Observation data (J2000.0 epoch)
- Constellation: Aquarius
- Right ascension: 22^{h} 11^{m} 45.90^{s}
- Declination: −03° 49′ 44.47″
- Redshift: 0.396000
- Heliocentric radial velocity: 118,718 ± 0 km/s
- Distance: 5,717.5 ± 400.2 Mly (1,753.00 ± 122.71 Mpc)
- Group or cluster: MACS J2211.7−0349 (RXC J2211.7−0350)
- magnitude (J): 14.89

Characteristics
- Type: BrClG
- Size: ~796,000 ly (244.2 kpc) (estimated)

Other designations
- 2MASX J22114596−0349438, APMUKS(BJ) B220909.94−040434.6, SDSS J221145.91−034944.4, LEDA 3958078

= MACS J2211.7−0349 BCG =

Brightest cluster galaxy in the constellation Aquarius

MACS J2211.7−0349 BCG (Short for MACS J2211.7−0349 Brightest Cluster Galaxy) is a massive elliptical galaxy located in the constellation of Aquarius. The redshift of the galaxy is (z) 0.396 and it is the brightest cluster galaxy (BCG) of an X-ray luminous galaxy cluster, MACS J2211.7−0349, which is also known as RXC J2211.7−0350.

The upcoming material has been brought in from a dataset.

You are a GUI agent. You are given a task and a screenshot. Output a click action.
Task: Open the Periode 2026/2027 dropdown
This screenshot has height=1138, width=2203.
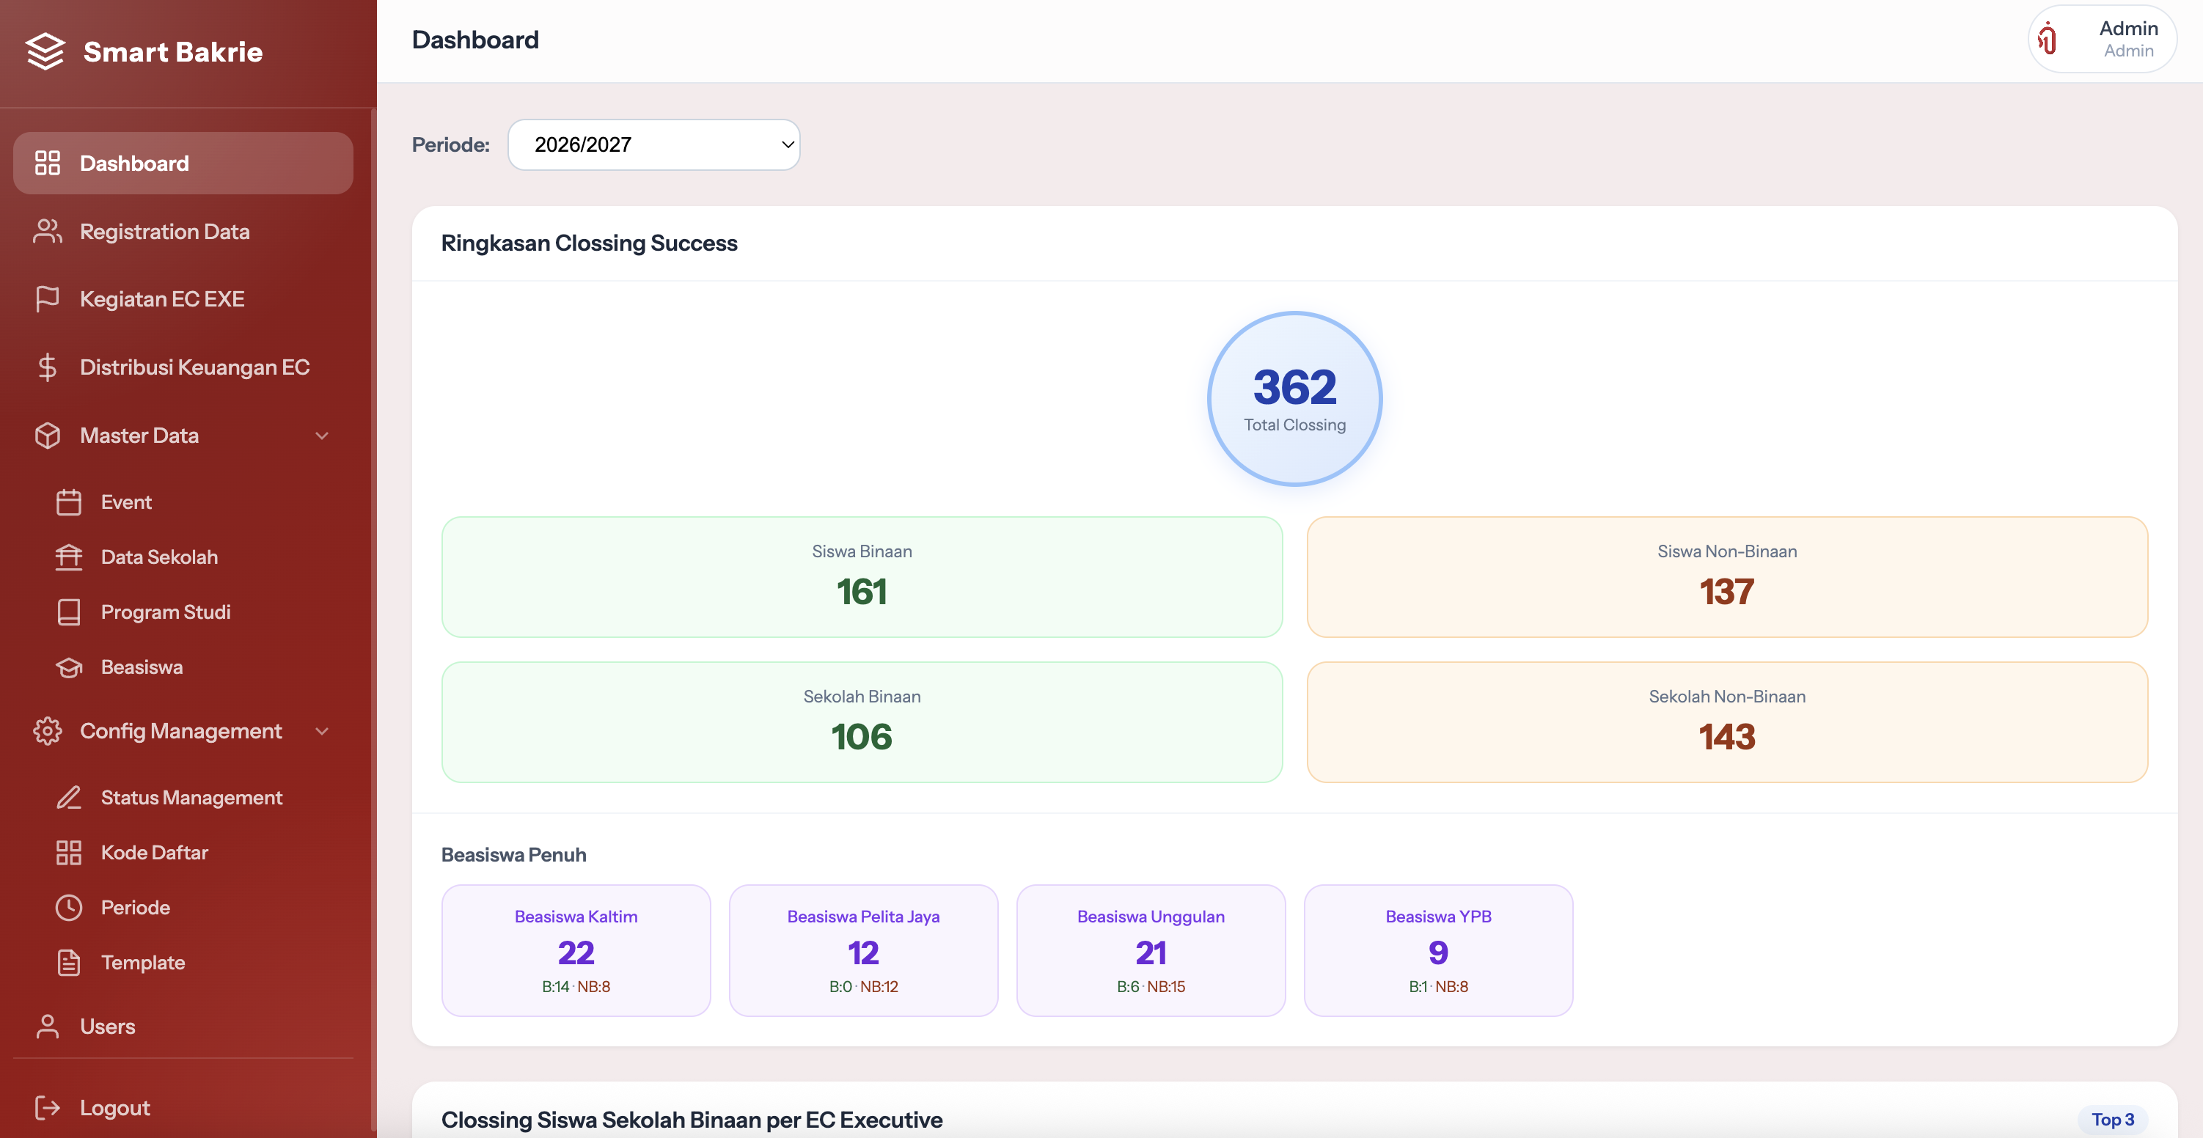[654, 144]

MACS J2211.7−0349 is a BCG. The total radio power is less than 23.71 W Hz^{−1}, while the total radio luminosity is less than 30.5 × 10^{38} keV s^{−1} Hz^{−1} at 1.4 GHz frequencies respectively. The estimated ellipticity of the BCG is e = 0.224 and it has a position angle of ɵ = 8.36. The BCG is also offset by 38.3 kiloparsecs from the X-ray cluster peak. The total flux density at 24 micrometer (ɥm) is 0.22 mJy, while the flux density at J-band is 0.87 mJy. The magnitude of the BCG is -26.35.

The total stellar mass of MACS J2211.7−0349 BCG is estimated to be 0.835 × 10^{12} based on a study of stellar masses of brightest cluster galaxies conducted in May 2016. Diffused radio emission originates from the BCG, with the source having a size of 220 kiloparsecs and a measured flux density of 0.58 ± 0.05 mJy.